DATA SHOWN:

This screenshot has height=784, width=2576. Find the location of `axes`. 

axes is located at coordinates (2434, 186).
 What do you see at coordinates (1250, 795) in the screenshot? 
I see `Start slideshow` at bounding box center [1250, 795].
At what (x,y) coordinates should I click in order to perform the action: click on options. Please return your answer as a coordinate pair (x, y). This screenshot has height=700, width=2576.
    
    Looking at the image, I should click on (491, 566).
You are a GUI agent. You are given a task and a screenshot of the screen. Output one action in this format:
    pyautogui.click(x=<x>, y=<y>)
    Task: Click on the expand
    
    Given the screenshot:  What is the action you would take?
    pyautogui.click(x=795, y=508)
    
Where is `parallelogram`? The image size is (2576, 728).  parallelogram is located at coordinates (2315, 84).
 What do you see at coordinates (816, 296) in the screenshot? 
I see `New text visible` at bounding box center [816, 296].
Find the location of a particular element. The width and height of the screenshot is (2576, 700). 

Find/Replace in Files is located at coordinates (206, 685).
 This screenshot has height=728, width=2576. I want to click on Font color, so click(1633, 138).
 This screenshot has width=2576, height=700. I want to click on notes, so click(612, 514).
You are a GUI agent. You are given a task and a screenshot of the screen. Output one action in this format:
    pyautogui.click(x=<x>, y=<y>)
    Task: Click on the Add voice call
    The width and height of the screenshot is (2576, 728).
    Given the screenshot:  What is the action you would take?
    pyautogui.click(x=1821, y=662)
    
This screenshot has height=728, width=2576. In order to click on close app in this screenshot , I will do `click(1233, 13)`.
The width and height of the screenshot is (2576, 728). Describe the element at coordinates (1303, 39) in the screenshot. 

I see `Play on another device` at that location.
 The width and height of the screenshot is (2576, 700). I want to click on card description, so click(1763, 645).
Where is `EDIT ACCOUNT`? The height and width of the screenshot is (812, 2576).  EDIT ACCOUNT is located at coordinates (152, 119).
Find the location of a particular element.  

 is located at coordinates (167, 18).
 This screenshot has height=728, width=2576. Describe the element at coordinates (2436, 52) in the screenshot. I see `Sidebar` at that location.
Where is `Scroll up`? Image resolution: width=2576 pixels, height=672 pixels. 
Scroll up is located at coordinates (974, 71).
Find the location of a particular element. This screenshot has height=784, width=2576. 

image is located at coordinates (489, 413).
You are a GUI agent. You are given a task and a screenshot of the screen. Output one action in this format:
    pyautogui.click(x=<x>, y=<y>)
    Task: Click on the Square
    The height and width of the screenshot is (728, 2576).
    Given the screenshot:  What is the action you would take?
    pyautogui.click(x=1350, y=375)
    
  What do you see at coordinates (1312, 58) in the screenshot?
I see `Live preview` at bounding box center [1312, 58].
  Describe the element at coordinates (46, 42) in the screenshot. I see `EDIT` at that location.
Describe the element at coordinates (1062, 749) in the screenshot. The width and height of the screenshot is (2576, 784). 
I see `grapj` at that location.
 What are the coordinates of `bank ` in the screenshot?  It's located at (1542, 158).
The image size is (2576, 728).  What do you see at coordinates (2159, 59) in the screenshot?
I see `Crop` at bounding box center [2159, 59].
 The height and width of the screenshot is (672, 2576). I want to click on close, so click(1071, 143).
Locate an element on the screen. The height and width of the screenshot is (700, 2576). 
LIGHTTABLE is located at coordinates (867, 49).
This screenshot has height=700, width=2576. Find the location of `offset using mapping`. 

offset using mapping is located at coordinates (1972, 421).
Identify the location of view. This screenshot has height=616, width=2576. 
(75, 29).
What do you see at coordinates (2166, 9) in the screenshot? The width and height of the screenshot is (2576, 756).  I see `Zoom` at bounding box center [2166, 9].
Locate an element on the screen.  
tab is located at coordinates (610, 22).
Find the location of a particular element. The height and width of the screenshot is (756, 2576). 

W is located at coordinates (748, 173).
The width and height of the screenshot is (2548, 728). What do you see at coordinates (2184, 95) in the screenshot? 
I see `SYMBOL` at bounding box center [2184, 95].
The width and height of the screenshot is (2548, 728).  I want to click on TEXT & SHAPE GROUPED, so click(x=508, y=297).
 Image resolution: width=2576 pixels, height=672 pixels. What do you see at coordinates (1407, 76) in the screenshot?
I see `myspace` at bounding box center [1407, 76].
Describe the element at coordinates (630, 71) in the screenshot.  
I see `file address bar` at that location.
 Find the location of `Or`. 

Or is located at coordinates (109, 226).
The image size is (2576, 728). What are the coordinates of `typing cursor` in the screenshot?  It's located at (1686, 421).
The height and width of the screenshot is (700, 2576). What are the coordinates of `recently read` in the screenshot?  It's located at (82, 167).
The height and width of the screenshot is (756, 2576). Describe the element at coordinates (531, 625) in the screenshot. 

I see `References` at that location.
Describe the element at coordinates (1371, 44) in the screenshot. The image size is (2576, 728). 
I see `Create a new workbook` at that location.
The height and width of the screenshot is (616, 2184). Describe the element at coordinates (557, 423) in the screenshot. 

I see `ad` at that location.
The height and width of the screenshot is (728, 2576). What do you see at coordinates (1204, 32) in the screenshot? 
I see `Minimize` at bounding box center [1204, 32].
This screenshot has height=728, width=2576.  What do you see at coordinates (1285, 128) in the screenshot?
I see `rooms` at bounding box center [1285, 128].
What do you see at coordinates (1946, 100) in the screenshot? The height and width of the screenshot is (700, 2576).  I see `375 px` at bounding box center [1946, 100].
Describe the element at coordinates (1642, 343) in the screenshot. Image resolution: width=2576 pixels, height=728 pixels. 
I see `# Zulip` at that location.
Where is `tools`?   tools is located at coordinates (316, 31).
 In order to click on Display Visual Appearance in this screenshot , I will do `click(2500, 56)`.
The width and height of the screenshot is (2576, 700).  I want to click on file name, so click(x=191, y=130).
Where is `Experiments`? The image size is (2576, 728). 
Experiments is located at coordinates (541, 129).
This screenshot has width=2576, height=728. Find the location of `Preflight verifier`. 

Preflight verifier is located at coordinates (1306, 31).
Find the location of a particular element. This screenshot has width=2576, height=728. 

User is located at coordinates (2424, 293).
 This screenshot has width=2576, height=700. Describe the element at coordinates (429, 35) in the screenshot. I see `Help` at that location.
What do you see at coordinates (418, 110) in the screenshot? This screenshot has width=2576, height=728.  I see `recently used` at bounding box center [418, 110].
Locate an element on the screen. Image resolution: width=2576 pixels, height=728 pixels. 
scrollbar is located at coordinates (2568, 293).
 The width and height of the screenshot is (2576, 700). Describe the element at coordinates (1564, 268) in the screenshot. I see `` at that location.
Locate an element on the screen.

SHORT TASK: Please render every line of the records above as a JSON list of strings, with one string per line and blank lines left out.

RESPONSE:
[
  "This screenshot has height=784, width=2576. Find the location of `axes`. ",
  "axes is located at coordinates (2434, 186).",
  " What do you see at coordinates (1250, 795) in the screenshot? ",
  "I see `Start slideshow` at bounding box center [1250, 795].",
  "At what (x,y) coordinates should I click in order to perform the action: click on options. Please return your answer as a coordinate pair (x, y). This screenshot has height=700, width=2576.",
  "    Looking at the image, I should click on (491, 566).",
  "You are a GUI agent. You are given a task and a screenshot of the screen. Output one action in this format:",
  "    pyautogui.click(x=<x>, y=<y>)",
  "    Task: Click on the expand",
  "    Given the screenshot:  What is the action you would take?",
  "    pyautogui.click(x=795, y=508)",
  "Where is `parallelogram`? The image size is (2576, 728).  parallelogram is located at coordinates (2315, 84).",
  " What do you see at coordinates (816, 296) in the screenshot? ",
  "I see `New text visible` at bounding box center [816, 296].",
  "Find the location of a particular element. The width and height of the screenshot is (2576, 700). ",
  "Find/Replace in Files is located at coordinates (206, 685).",
  " This screenshot has height=728, width=2576. I want to click on Font color, so click(1633, 138).",
  " This screenshot has width=2576, height=700. I want to click on notes, so click(612, 514).",
  "You are a GUI agent. You are given a task and a screenshot of the screen. Output one action in this format:",
  "    pyautogui.click(x=<x>, y=<y>)",
  "    Task: Click on the Add voice call",
  "    The width and height of the screenshot is (2576, 728).",
  "    Given the screenshot:  What is the action you would take?",
  "    pyautogui.click(x=1821, y=662)",
  "This screenshot has height=728, width=2576. In order to click on close app in this screenshot , I will do `click(1233, 13)`.",
  "The width and height of the screenshot is (2576, 728). Describe the element at coordinates (1303, 39) in the screenshot. ",
  "I see `Play on another device` at that location.",
  " The width and height of the screenshot is (2576, 700). I want to click on card description, so click(1763, 645).",
  "Where is `EDIT ACCOUNT`? The height and width of the screenshot is (812, 2576).  EDIT ACCOUNT is located at coordinates (152, 119).",
  "Find the location of a particular element.  ",
  " is located at coordinates (167, 18).",
  " This screenshot has height=728, width=2576. Describe the element at coordinates (2436, 52) in the screenshot. I see `Sidebar` at that location.",
  "Where is `Scroll up`? Image resolution: width=2576 pixels, height=672 pixels. ",
  "Scroll up is located at coordinates (974, 71).",
  "Find the location of a particular element. This screenshot has height=784, width=2576. ",
  "image is located at coordinates (489, 413).",
  "You are a GUI agent. You are given a task and a screenshot of the screen. Output one action in this format:",
  "    pyautogui.click(x=<x>, y=<y>)",
  "    Task: Click on the Square",
  "    The height and width of the screenshot is (728, 2576).",
  "    Given the screenshot:  What is the action you would take?",
  "    pyautogui.click(x=1350, y=375)",
  "  What do you see at coordinates (1312, 58) in the screenshot?",
  "I see `Live preview` at bounding box center [1312, 58].",
  "  Describe the element at coordinates (46, 42) in the screenshot. I see `EDIT` at that location.",
  "Describe the element at coordinates (1062, 749) in the screenshot. The width and height of the screenshot is (2576, 784). ",
  "I see `grapj` at that location.",
  " What are the coordinates of `bank ` in the screenshot?  It's located at (1542, 158).",
  "The image size is (2576, 728).  What do you see at coordinates (2159, 59) in the screenshot?",
  "I see `Crop` at bounding box center [2159, 59].",
  " The height and width of the screenshot is (672, 2576). I want to click on close, so click(1071, 143).",
  "Locate an element on the screen. The height and width of the screenshot is (700, 2576). ",
  "LIGHTTABLE is located at coordinates (867, 49).",
  "This screenshot has height=700, width=2576. Find the location of `offset using mapping`. ",
  "offset using mapping is located at coordinates (1972, 421).",
  "Identify the location of view. This screenshot has height=616, width=2576. ",
  "(75, 29).",
  "What do you see at coordinates (2166, 9) in the screenshot? The width and height of the screenshot is (2576, 756).  I see `Zoom` at bounding box center [2166, 9].",
  "Locate an element on the screen.  ",
  "tab is located at coordinates (610, 22).",
  "Find the location of a particular element. The height and width of the screenshot is (756, 2576). ",
  "W is located at coordinates (748, 173).",
  "The width and height of the screenshot is (2548, 728). What do you see at coordinates (2184, 95) in the screenshot? ",
  "I see `SYMBOL` at bounding box center [2184, 95].",
  "The width and height of the screenshot is (2548, 728).  I want to click on TEXT & SHAPE GROUPED, so click(x=508, y=297).",
  " Image resolution: width=2576 pixels, height=672 pixels. What do you see at coordinates (1407, 76) in the screenshot?",
  "I see `myspace` at bounding box center [1407, 76].",
  "Describe the element at coordinates (630, 71) in the screenshot.  ",
  "I see `file address bar` at that location.",
  " Find the location of `Or`. ",
  "Or is located at coordinates (109, 226).",
  "The image size is (2576, 728). What are the coordinates of `typing cursor` in the screenshot?  It's located at (1686, 421).",
  "The height and width of the screenshot is (700, 2576). What are the coordinates of `recently read` in the screenshot?  It's located at (82, 167).",
  "The height and width of the screenshot is (756, 2576). Describe the element at coordinates (531, 625) in the screenshot. ",
  "I see `References` at that location.",
  "Describe the element at coordinates (1371, 44) in the screenshot. The image size is (2576, 728). ",
  "I see `Create a new workbook` at that location.",
  "The height and width of the screenshot is (616, 2184). Describe the element at coordinates (557, 423) in the screenshot. ",
  "I see `ad` at that location.",
  "The height and width of the screenshot is (728, 2576). What do you see at coordinates (1204, 32) in the screenshot? ",
  "I see `Minimize` at bounding box center [1204, 32].",
  "This screenshot has height=728, width=2576.  What do you see at coordinates (1285, 128) in the screenshot?",
  "I see `rooms` at bounding box center [1285, 128].",
  "What do you see at coordinates (1946, 100) in the screenshot? The height and width of the screenshot is (700, 2576).  I see `375 px` at bounding box center [1946, 100].",
  "Describe the element at coordinates (1642, 343) in the screenshot. Image resolution: width=2576 pixels, height=728 pixels. ",
  "I see `# Zulip` at that location.",
  "Where is `tools`?   tools is located at coordinates (316, 31).",
  " In order to click on Display Visual Appearance in this screenshot , I will do `click(2500, 56)`.",
  "The width and height of the screenshot is (2576, 700).  I want to click on file name, so click(x=191, y=130).",
  "Where is `Experiments`? The image size is (2576, 728). ",
  "Experiments is located at coordinates (541, 129).",
  "This screenshot has width=2576, height=728. Find the location of `Preflight verifier`. ",
  "Preflight verifier is located at coordinates (1306, 31).",
  "Find the location of a particular element. This screenshot has width=2576, height=728. ",
  "User is located at coordinates (2424, 293).",
  " This screenshot has width=2576, height=700. Describe the element at coordinates (429, 35) in the screenshot. I see `Help` at that location.",
  "What do you see at coordinates (418, 110) in the screenshot? This screenshot has width=2576, height=728.  I see `recently used` at bounding box center [418, 110].",
  "Locate an element on the screen. Image resolution: width=2576 pixels, height=728 pixels. ",
  "scrollbar is located at coordinates (2568, 293).",
  " The width and height of the screenshot is (2576, 700). Describe the element at coordinates (1564, 268) in the screenshot. I see `` at that location.",
  "Locate an element on the screen."
]